A child saw it, trembled,
With passion for those that wept,
And swore that with his blood
He would wash away that crime.
Latin American social theorists and activists of the era of the Cuban revolutionary process (since the 1950s) defined the economic and political context of countries like Cuba -- less passionately but rigorously -- as a result of dependency. For example, Brazilian social scientist Theotonio Dos Santos wrote about what he called “the structure of dependence.”
Dependence is a situation in which a certain group of countries have their economy conditioned by the development and expansion of another economy, to which the former is subject.
Andre Gunter Frank, looking at the broad sweep of history beginning with the rise of capitalism out of feudalism referred to “the development of underdevelopment.” During the fifteenth century the sectors of the globe now referred to as the “Global North” and “Global South” were roughly equal in economic and military power. But as a result of the globalization of capitalism and militarism, some countries, primarily in Europe and North America, developed at the expense of most of the other countries of the world.

Dependency theorists began to include domestic class structures in their analysis of relations between dominant and dependent nations. In addition to dominant and weak countries bound by exploitation and violence, within both powerful and weak countries class structures existed.

In fact, rulers in poor countries usually were tied by interests and ideology to the interests and ideology of the ruling classes in powerful countries. And, most important, the poor, the exploited, the repressed in both rich and poor countries shared common experiences, often a common outlook, and potentially a common culture.

I have written a book chapter about “Themes in Cuban History” from the point of view of dominance and dependence (from Harry R. Targ, Cuba and the USA: A New World Order? International Publishers, 1992). The chapter addresses:
  • Spanish conquest between 1511 and 1515
  • Cuba as sugar producer
  • Cuba as slave society. By 1827 over 50 percent of Cuban residents were of African descent.
  • Britain’s economic and military penetration of the island beginning in the 18th century
  • Revolutionary ferment, particularly slave revolts, permeating 19th century Cuban society
  • The visions of U.S. leaders, including Thomas Jefferson, that some day Cuba would join the new nation to the North.
  • U.S. investor penetration of the island, challenging the Spanish and British. By the 1880s over 80 percent of sugar exports went to the United States and large plantations on the island were owned by Americans.
  • The Spanish/Cuban/American war of 1898 which lead to a full transfer of colonial and neo-colonial hegemony from the Spanish and British to the United States
  • The United States establishment of economic, political, and cultural domination of the island from 1898 to 1959. Subordinate wealthy and powerful Cubans controlled the political system, benefitting from U.S. hegemony, while “the poor people of this earth” on the island made up the vast majority.
  • 1953 to 1959 armed struggle which overthrew the Batista dictatorship and the elimination of U.S. interests on the island.
  • 1959 to the present Cuba haltingly, with international and domestic opposition, pursuing a new society to “wash away that crime” of long years of empire and dependency.
How is this history relevant to indigenous Cuban music and its connections with U.S. culture?

Culture, it seems to me, grows out of the experience of peoples.

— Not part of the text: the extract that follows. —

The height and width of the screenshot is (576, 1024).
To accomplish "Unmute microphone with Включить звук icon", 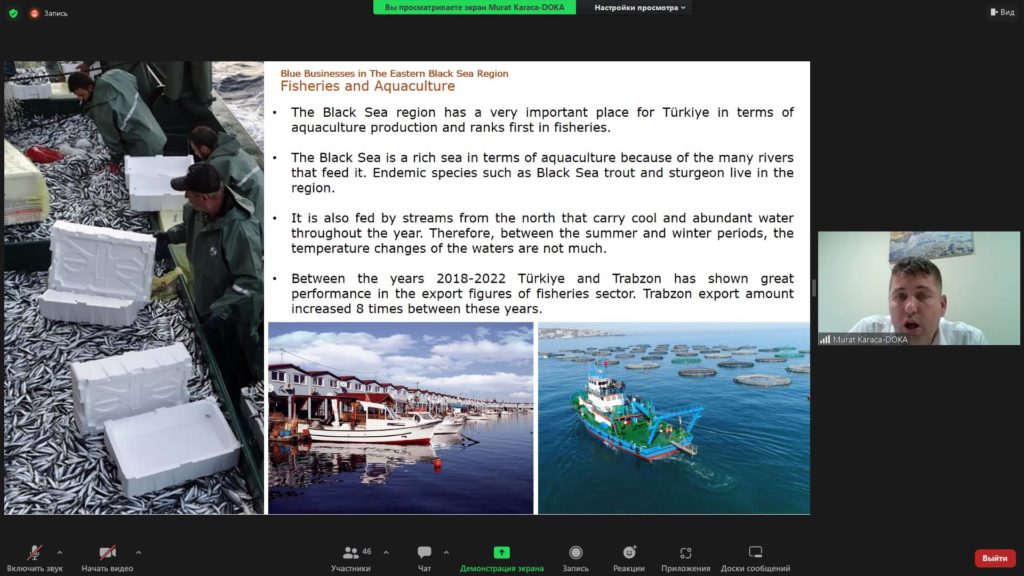I will coord(35,553).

That experience is shaped by history, economics, and politics. Music is a common way of communicating and sharing experience, particularly of pain and joy.

The seeds of a common Cuban culture were planted in various fields -- Africa, the sugar plantations of the island, and growing relations between Cubans and people of African descent in the region, including the United States.

Finally, culture can be revolutionary when it expresses pain, implies a better life, and extends the experiences of some to others -- of similar class, racial, ethnic, and gender histories.

So as we listen to Sierra Maestra and reflect on the roots of its music, its contribution to jazz in the U.S., and the commonalities of Cuban Son and U.S jazz and blues, we might remember Marti’s expression from the poet’s point of view:
With the poor people of this earth,
I want to share my lot.
The little streams of the mountains
Please me more than the sea.
(All verses quoted here are from Pete Seeger, Where Have all the Flowers Gone?: A Singer’s Stories, Songs, Seeds, Robberies, A Sing Out Publication,1993).

[Harry Targ is a professor of political science at Purdue University who lives in West Lafayette, Indiana. He blogs at Diary of a Heartland Radical -- and that's also the name of his new book which can be found at Lulu.com. Read more of Harry Targ's articles on The Rag Blog.]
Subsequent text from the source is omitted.